これは、過少申告加算税という税務署からのペナルティーを軽減するためです。


できれば最初から間違えずに申告するのが望ましいのですが、間違えた場合は仕方ありません。正直に「保険金を差し引くのを忘れたので修正申告します」と申し出ましょう。


申し出た場合は、指摘を受けた場合よりも5%過少申告加算税が安く済みます。

(参照:国税庁ホームページ)

コラム:生命保険等で受け取った給付金は非課税


「病気で辛い思いもしているのに、税務署は生命保険などの保険金すら見逃してくれないのか!」


と不満を言う人もいるかもしれませんが、税務署側にも正当な理由があります。

そもそも、生命保険で受け取る医療に関する保険金は非課税だからです。


本来、もらったお金には原則として税金がかかります。


あまり意識していないかもしれませんが、たった10円の利息にすら税金が差し引かれています。

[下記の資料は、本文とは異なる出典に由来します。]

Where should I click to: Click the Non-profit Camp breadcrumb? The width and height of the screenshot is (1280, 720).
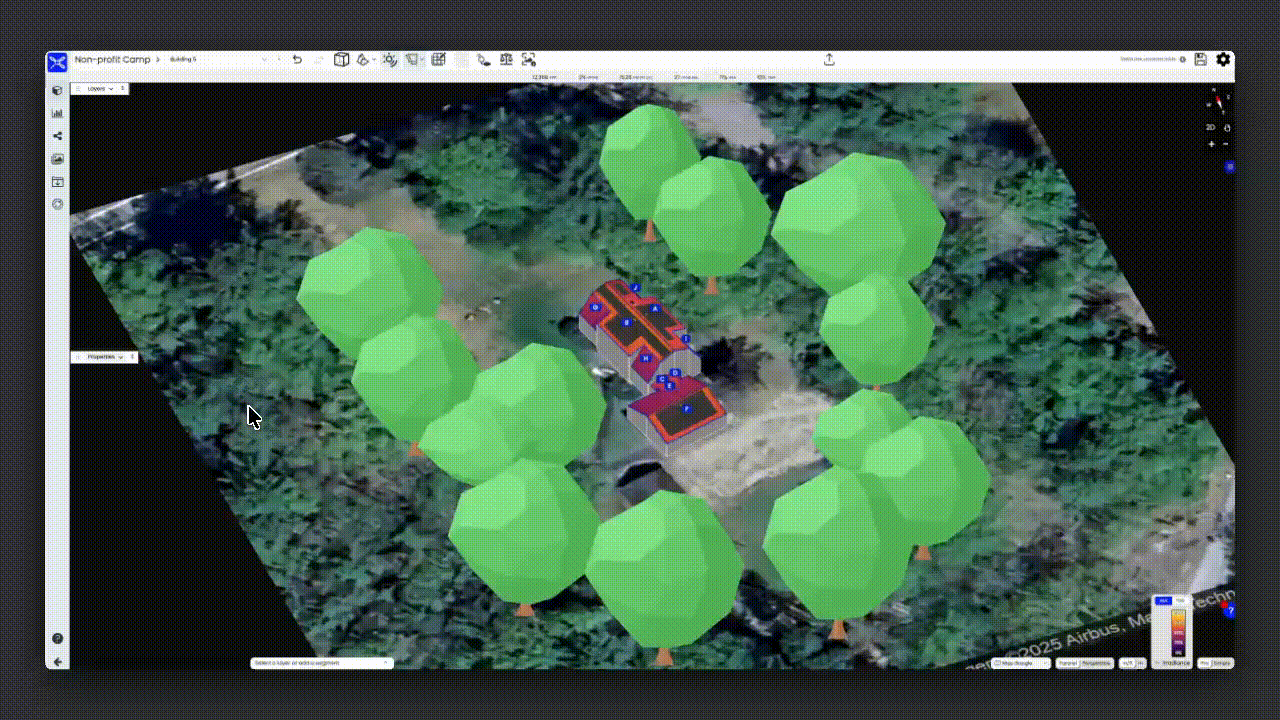click(x=112, y=60)
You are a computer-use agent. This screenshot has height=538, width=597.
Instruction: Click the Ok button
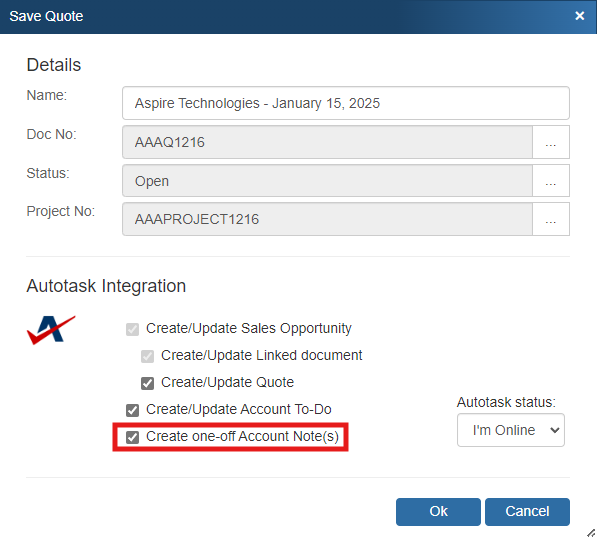[x=438, y=512]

医療に関する保険は、数少ない例外です。


そのため、元々非課税である保険金を差し引かずに医療費控除を受ければ、


「元々非課税の所得に対して税金の還付を行う」


ということになります。

税務署の職員の立場になって考えてみてください。


明らかにおかしいですよね?

まとめ:医療費控除で適切な生命保険や社会保険を差し引こう

ここまで医療費控除について詳しく解説しましたが、いかがでしたでしょうか。

本記事では、

  • 医療費控除の計算方法
  • 医療費控除の際の確定申告の方法
  • 生命保険などの保険金が差し引かれる理由
  • 保険金を差し引かず、それが税務署にバレた場合のペナルティー
など、医療費控除に絡む確定申告についても解説してきました。

改めて冒頭の疑問にお答えすると、

「生命保険や社会保険などで補填される金額」とは、実際にかかった医療費に関して受け取った生命保険などの保険金を意味するもの。
なお、これを差し引かなければいけない理由は、医療に関する保険金が非課税だから。

となります。

大半の方にとって、税金、確定申告、控除は馴染みが薄いもの。
だからこそ、知っていることは強力な武器にもなり得ます。

正しい知識を身に着け、正しく用いて少しでも豊かに暮らす武器にしていきましょう。